Off the record

Foto archivo El Nuevo Siglo

Preocupaciones azules (I)

La bancada conservadora tenía ayer tres preocupaciones grandes. En primer lugar la incertidumbre en torno a por qué desde las filas de La U y Cambio Radical se empezó a culpar a la colectividad azul de la dificultad para definir los turnos rotativos en las mesas directivas. “…Hay tres partidos base de la coalición (Centro Democrático, liberales y conservadores), pero desde La U y Cambio decidieron que nosotros éramos los responsables de la dificultad para lograr un acuerdo, y eso es injusto”, precisó uno de los senadores azules. En segundo lugar, preocupa a los conservadores que ahora se quiera decir que “entre cuatro o cinco ministros” de los hasta ahora designados por el presidente Duque son de extracción azul. “…Hay ministros que no tienen nada que ver con el conservatismo, pero que de un momento a otro resultaron godos de vieja data”, indicó el mismo parlamentario.

 

Preocupaciones azules (II)

La tercera preocupación de los conservadores se refiere a lo que uno de sus congresistas definió como “difusa línea” ideológica y programática entre este partido y el Centro Democrático. “…Los conservadores tenemos que saber ubicarnos en este escenario político que se abre y que deberá aterrizarse en el corto plazo cuando llegue la hora de sentar posición frente a asuntos como los cambios a la JEP, el debate sobre la prohibición del porte de dosis mínima de drogas y hasta la polémica sobre hasta dónde debe o no regularse el derecho a la protesta social… El uribismo tiene sus tesis, son respetables pero son de ellos, y en algunos casos le tocará al conservatismo apartarse de algunas posturas radicales que asoman en el Centro Democrático… Si no lo hace, el partido podría verse subsumido peligrosamente por las ópticas de derecha”, precisó otro parlamentario que pidió la reserva de su nombre.

 

Cuestión de ópticas

La Corporación Excelencia por la Justicia ha sido una de las instancias no gubernamentales más activas en materia de propuestas sobre la forma y el fondo de un ajuste estructural a esa rama del poder público.
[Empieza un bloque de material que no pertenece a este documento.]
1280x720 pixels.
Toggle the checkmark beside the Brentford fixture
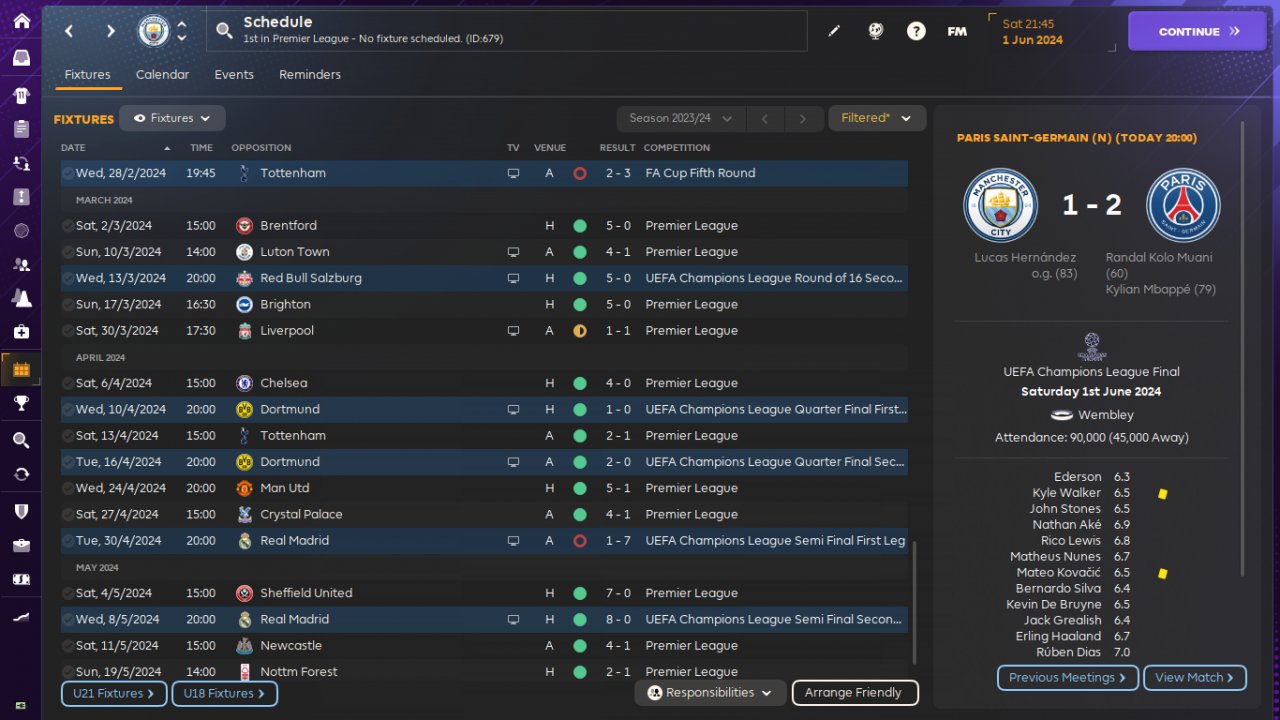(x=67, y=226)
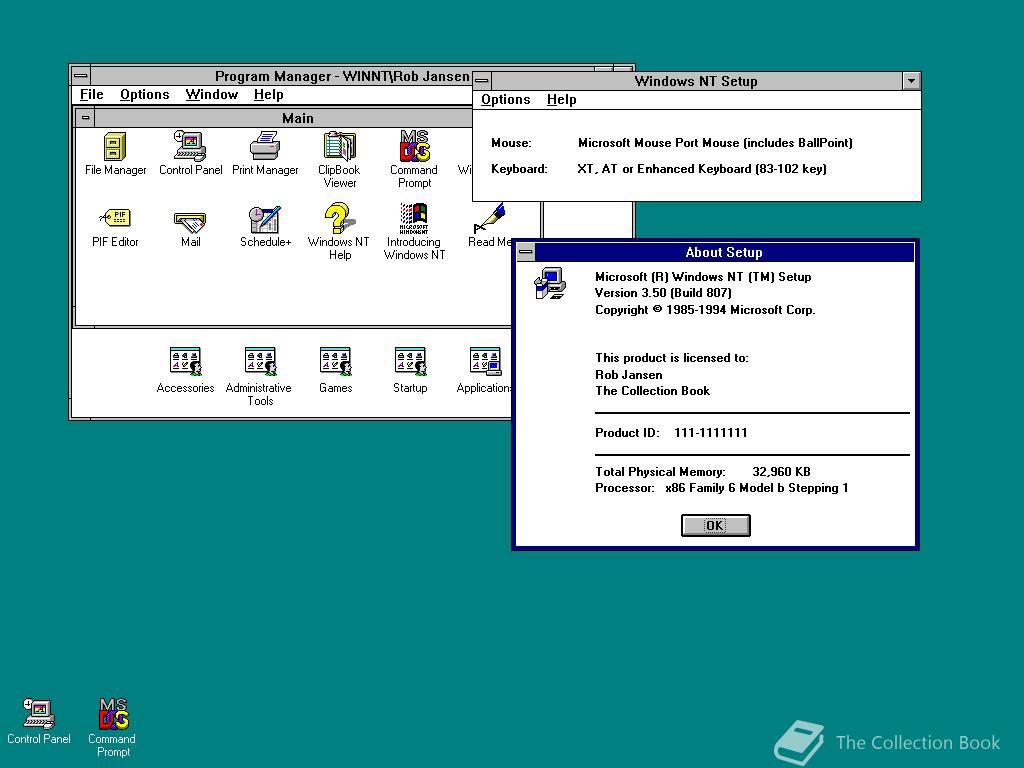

Sin embargo, ahora que su directora Gloria María Borrero fue designada como ministra de Justicia, en los círculos jurídicos se preguntaban ayer qué tesis va a primar ahora en la materia: la reforma de corte radical que algunos sectores del Centro Democrático quieren aplicar a la rama judicial (incluyendo la polémica idea de volver a una supercorte, que el presidente Duque defendió en un principio y después dijo que era tema de discusión con los máximos tribunales) o la propuesta más moderada que la Corporación ha venido defendiendo en los últimos años, que en modo alguno parte de la necesidad de un ‘borrón y cuenta nueva’ en el aparato judicial.

 

La Corte habló ya

 

Sigue teniendo eco la propuesta del entrante ministro de Defensa, Guillermo Botero, en torno a que es necesario regular lo relativo a la protesta social, con el fin de garantizar el desarrollo de la misma pero también los derechos del resto de la ciudadanía que no participan de la misma. Un jurista recordó que en abril del año pasado la Corte Constitucional tumbó un artículo al respecto que se había aprobado en el Código de Policía y Convivencia Ciudadana. El alto tribunal dejó sin efecto varios artículos que “regulaban” el derecho a la reunión y a las protestas y manifestaciones en áreas públicas. Es más, la Corte dijo que estos artículos podrían seguir rigiendo por dos años más en espera de que el Congreso aprobara una nueva regulación al respecto. Al declarar inexequible el bloque de artículos del 47 al 75, los magistrados determinaron que por tratar un derecho fundamental su trámite legislativo era de categoría estatutaria y no ordinaria.